_Reading text_.
* BEGIN *

Should Perry Noble be given the benefit of the doubt?

Over the next few posts, I will be going through my old case files and reviewing some of the more surprising statements that Perry made in sermons and podcasts after the details of the 2009 NewSpring harassment against us were known to them. Neither side publicized the fact that a lawsuit was underway, so most of Perry’s congregation or podcast audience would not have known the significance and foolishness of much of what he was saying. Now that you know (at least some of the story), these statements take on a different color.

To begin this series, I’m going to start with something relatively brief. This is from a sermon preached on July 17, 2011, entitled Frequently Asked Questions: Part 3. The first quote starts at 47:42 in the audio version of the sermon.

Listen, listen. I’ve got several people that don’t like me personally

He’s about to describe critics of the church, so why is this relevant? It’s much easier to dismiss criticisms of NewSpring as being based on emotion or personal dislike than to acknowledge that they’re based on principle and reason.

– they’ve never met me,

His choice, not mine.

probably wouldn’t like me anyway – and it’s not people who attend here, it’s people, critics of our church. And listen, here’s what’s weird. On matters of theology, all of these people that I know of and that I’ve read some of their stuff, we would all agree. We all agree on the substitutionary atonement of Christ, we all agree on the authority of Scriptures,

Not really. One of our complaints about Perry is that he diminishes the authority of Scripture by adding extra revelation to it. When you dilute it with your own visions, we say you’ve undermined its authority.

we all agree on the bodily resurrection of Jesus.

Apparently not, either. NewSpring’s youth pastor, Brad Cooper, has flirted with Rob Bell’s marginalization of the historic resurrection.

We all agree on matters of theology. It’s matters of methodology that most people have a problem with.

You cannot separate theology and methodology, just like you can’t separate belief and practice. Our understanding of God and his holiness informs our understanding of worship and, consequently, our practices in worship. Whether or not you play Highway to Hell as an Easter hymn has everything to do with your theology of worship. Even if Perry rarely preaches clear theology (that’s not being mean; he boasts of it), we can infer what it is from his methodology.

And, listen, when we confuse theology and methodology, we’re just like the Pharisees who crucified Jesus.

* END *

_Dataset section_.
* BEGIN *

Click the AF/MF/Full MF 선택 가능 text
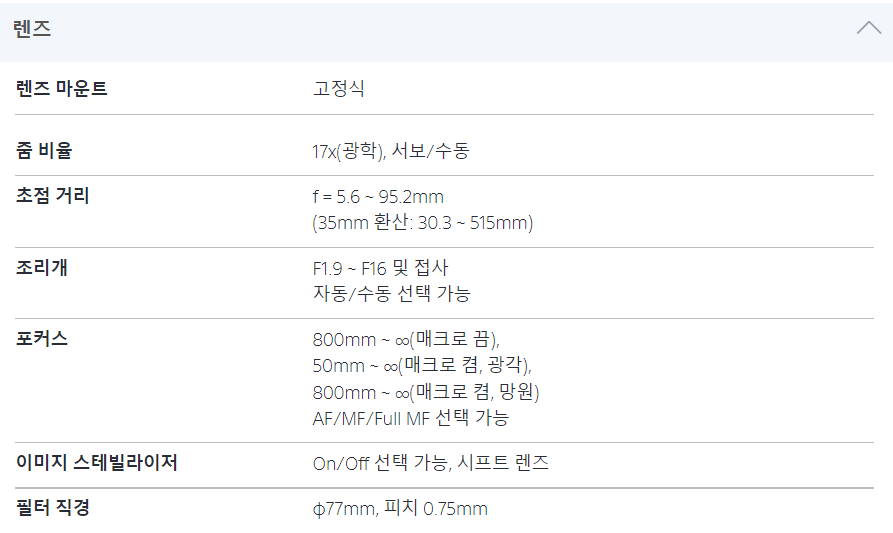The height and width of the screenshot is (533, 893). (410, 418)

* END *

_Required tasks_.
**1.** Extract the part of the Perry Noble post from "we all agree on the bodily" up to and including "the historic resurrection.".
**2.** Continue the Perry Noble post, starting right after its last sentence.

_Solved tasks_.
**1.**
we all agree on the bodily resurrection of Jesus.

Apparently not, either. NewSpring’s youth pastor, Brad Cooper, has flirted with Rob Bell’s marginalization of the historic resurrection.

**2.**
Wait, I thought we all agreed on theology. If all we disagree about is methodology, why is Perry calling us Pharisees and blaming us for killing Jesus? Unless, of course, you really can’t separate theology and methodology. See, the Pharisees embraced a religion based on methodology, and Jesus rejected it because it rested on a foundation of false theology, assuming that man knew better than God what holiness was and how it was to be secured.

So I would say that this church is going to be a church that does anything it takes short of sin

Is there a nice bright line that distinguishes sin from not-sin? How does NewSpring determine whether using Highway to Hell in worship crosses that line? Plenty of us think it’s way over the line. In 2 Corinthians 6, Paul calls us to separate from unrighteousness. If we’re even considering doing something that’s “short of sin,” aren’t we sinning already?

to reach people far from God

This phrase contains profound theological and anthropological assumptions, about which we disagree. Our distance from God is not one of degree; it’s based in our very being. We are dead sinners in the presence of a living, holy God; the distance between us is infinite.

and bring them to where they need to be.

Another theological issue. Is it the church that “brings them” anywhere, or is that the Holy Spirit? Where is it that they need to be? What happens when they get there? This short mission statement contains theological (the nature of God), anthropological (the nature of man), soteriological (the nature of salvation) and ecclesiastical (the nature of the church) assumptions that many of us think Noble and NewSpring get wrong. The statement assumes that man can move towards God based on his own effort, or with the help of the church, after which God will reward their combined efforts with salvation. People like Martin Luther thought those kinds of assumptions and the methodologies that sprung from them warranted a Reformation.

Speaking of which, does Noble think that Luther was a Pharisee who killed Jesus? After all, Luther’s initial objection was to the methodology of selling indulgences. What could be wrong with that? The Catholic Church wanted people to find forgiveness and salvation, and who’s to say that you shouldn’t do it that way? People were getting closer to God, and God’s kingdom was being built, especially back in Rome. As a contemporary politician might ask, What difference, at this point, does it make, anyway?

A bit later in the sermon (1:05:20), he turns his attention to his leadership.

If there are days where is seems like I don’t know what I’m doing, there’s a very simple explanation for that. It’s because there are days where I don’t know what I’m doing. I constantly feel overwhelmed and over my head. And I’m constantly begging God to never take his hand of favor off this church and to please continue to be with me and to be with us and guide us in everything we do. But let me promise you something. I am going to mess up because I’m human, and I’m going to make mistakes. And you know what? This church is going to mess up. And this church is going to make mistakes. In fact, the majority of the mistakes that the staff make is because most of the time I led them in the wrong direction, so I take complete blame for that.

Well, in theory. In practice, they were swift and savage in blaming Josh Maxwell for what he did when he followed Noble’s and Clayton King‘s leadership.

But this is all I’m asking, because if you come here long enough, we’re going to make you mad. We’re going to make you upset. We’re going to offend you. We’re going to do something that doesn’t sit well with you.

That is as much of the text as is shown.